To kick off the new year many creative magazines, blogs and industry commentators try and get a handle on what trends might prevail over the next 12 months or so. Here are just some of the predictions that are tipped to have a big influence in the next year. It'll be interesting to see how many of these prove to be correct.
1. Colour
According to Pantone (a leading colour matching system used worldwide), next years colour is 'Mamosa' — or Pantone 14-0848. This is a bright and vibrant yellow — no doubt Pantone are trying to counteract the possible gloom of 2009 with this sunny colour. Clients may take some persuading, but if they want to be regarded as positive, bold and optimistic this may well be the right colour to go for.
2. Authenticity and 'keeping it real'
Kicking against the celebrity obsessed years we have recently experienced, 2009 will focus more on real people with attainable lifestyles.
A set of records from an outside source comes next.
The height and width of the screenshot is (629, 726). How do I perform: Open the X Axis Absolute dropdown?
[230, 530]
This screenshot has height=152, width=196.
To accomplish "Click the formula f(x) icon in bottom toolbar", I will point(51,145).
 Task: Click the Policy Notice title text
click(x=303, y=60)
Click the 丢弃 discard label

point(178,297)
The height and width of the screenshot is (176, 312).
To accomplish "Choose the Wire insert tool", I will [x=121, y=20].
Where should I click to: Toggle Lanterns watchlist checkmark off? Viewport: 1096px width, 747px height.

Realism and honesty takes over from the false and the fake. This has been a trend that has been gathering pace throughout 2008 and is set to continue strongly in 2009. There is no doubt that this has been fuelled by 'Credit Crunch' and people wanting to get back to what's familiar and trustworthy — a more simplistic and less materialistic attitude. This is evident in the fact that there has been a huge spike in the numbers of people growing their own vegetables or deciding to improve their homes instead of selling them. This shift in attitude will undoubtedly influence the style and the 'tone of voice' of marketing and advertising material over the next 12 months. Consumers and clients alike will want to read text and see imagery which warm, inspiring, perhaps even fun — but most of all genuine.
3. Blogs
Blogs have been sidelined a little with the increase in popularity of social networking sites like MySpace, Facebook and communication tools like Twitter. Ironically, many bloggers now spend more time on social sites than they do on their own blog but, as their online identities spread out further and further, in 2009 bloggers will re-center their online identity around their blog where they have complete freedom over the site structure, design, features and content. Blogs will be used to pull in social networking data like never before. Blog themes will powerfully integrate these in a meaningful and useful way — as a permanent record all bundled together in one place.
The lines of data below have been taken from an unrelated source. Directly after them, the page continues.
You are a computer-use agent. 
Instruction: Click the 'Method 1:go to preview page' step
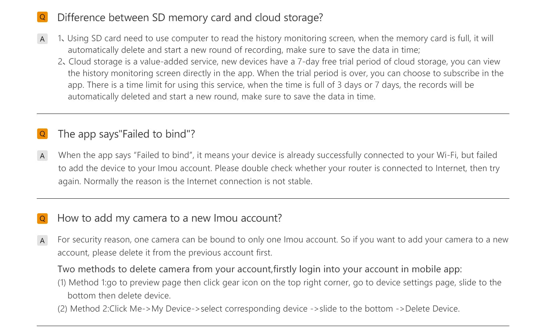pyautogui.click(x=280, y=289)
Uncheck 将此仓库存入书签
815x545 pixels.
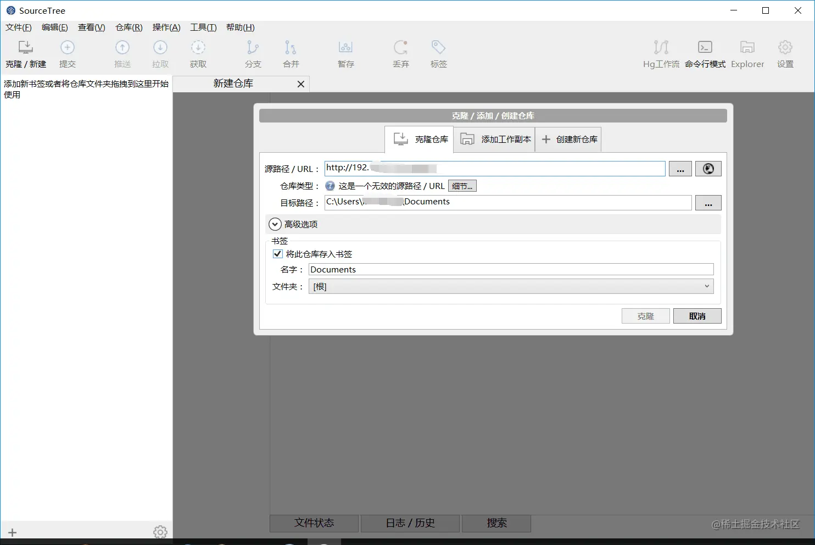coord(277,253)
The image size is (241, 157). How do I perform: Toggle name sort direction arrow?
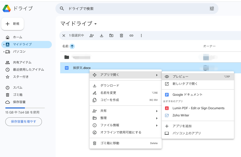click(72, 46)
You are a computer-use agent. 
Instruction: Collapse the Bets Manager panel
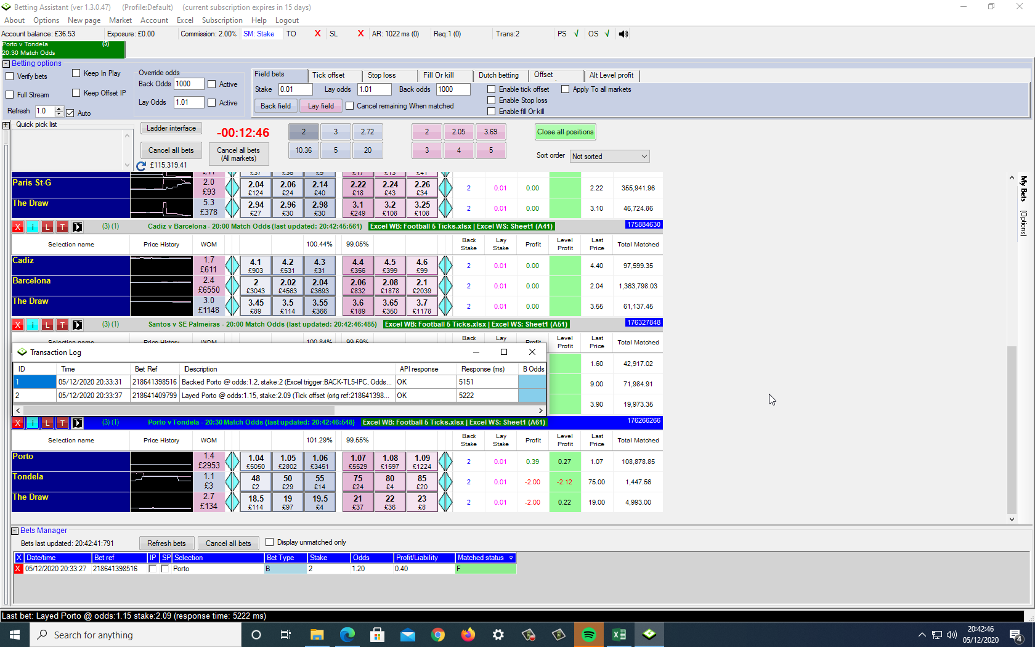[15, 531]
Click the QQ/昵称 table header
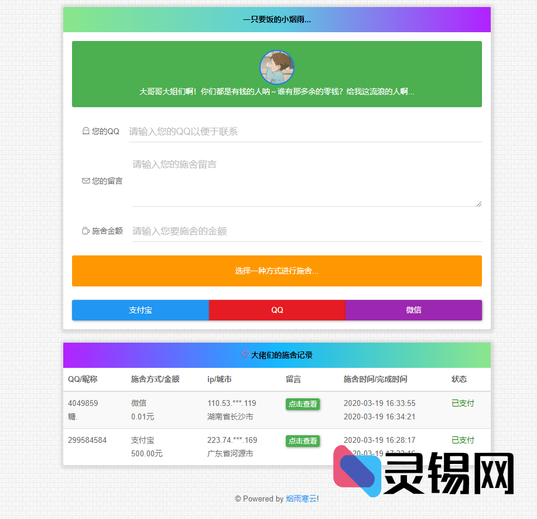This screenshot has width=537, height=519. click(81, 379)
Bloggers will continue to redesign for wider screens to enable the display larger photos and large widescreen videos. Bloggers will crop their images to be widescreen format, rather than the standard photo sizes — appreciating the wide screen look more. New default templates that come with blogging tools will also finally be wider.
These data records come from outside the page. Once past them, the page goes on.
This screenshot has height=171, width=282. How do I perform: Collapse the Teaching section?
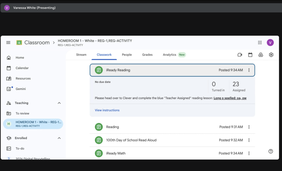[x=59, y=103]
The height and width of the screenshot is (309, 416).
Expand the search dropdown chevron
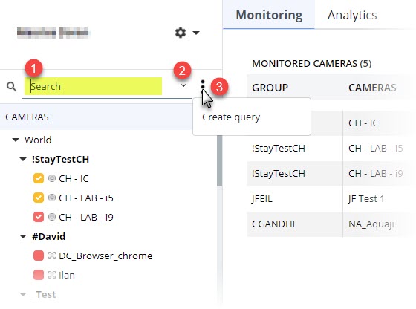point(183,85)
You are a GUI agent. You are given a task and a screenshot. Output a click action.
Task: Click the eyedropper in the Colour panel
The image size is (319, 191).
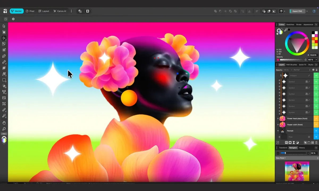click(x=286, y=30)
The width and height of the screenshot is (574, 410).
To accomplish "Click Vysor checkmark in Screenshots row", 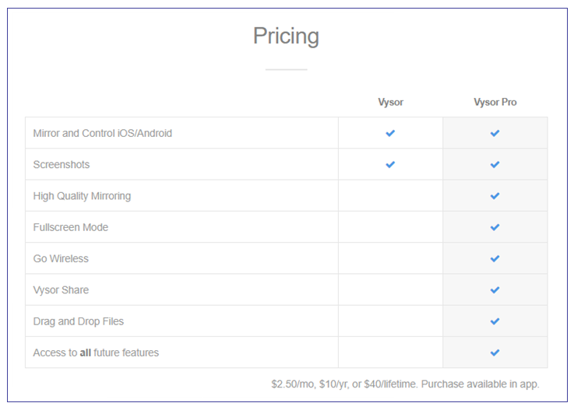I will (x=390, y=164).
4. Website design and usability
In the fast moving and ever changing sphere of the digital domain it's no wonder that there are a myriad of trends predicted for 2009. These range from creating much more engaging user interfaces to the use of more white space and less (but more useful) text. Perhaps the most important though is the links that are starting to be made between websites, blogs, e-commerce, social and business networking sites — how they are used and how they relate to each other in a more meaningful way. These tools will allow far more user generated content to be available and will support the move from traditional 'Out-bound' marketing (my ad budget is bigger than yours!) to 'In-bound' marketing which is based on a collaborative, permission based techniques.
5. Logo Design
Each year Logo Lounge (an online forum) publishes what it sees will be the trends in logo design for the coming year. As Logo Lounge has subscribers from around the world it's quite interesting to see what's happening with logo and identity design on a globally scale.
The following general trends — or prevailing winds — popped-up all over the world:
- Less emphasis on sustainability or general "greenness" in logo design. There's plenty of natural imagery, but being "green" doesn't seem all that unique anymore.
- Colors are becoming more vivid. Desaturation has drained away, and the chroma factor pumped up.
- There's an overall move toward cleanliness - in type, in line, in color - as if ideas are getting more and more succinct. It may be an indication of the degree of seriousness with which branding is now regarded.
- Less is more common: less calligraphy, less Photoshop tricks, less artificial highlights.
- Finally pattern and illustration hang on in there. With a bottomless treasure chest of visual history constantly at the ready through retail collections and over the internet, it's a direction that's not likely to run its course soon, if ever.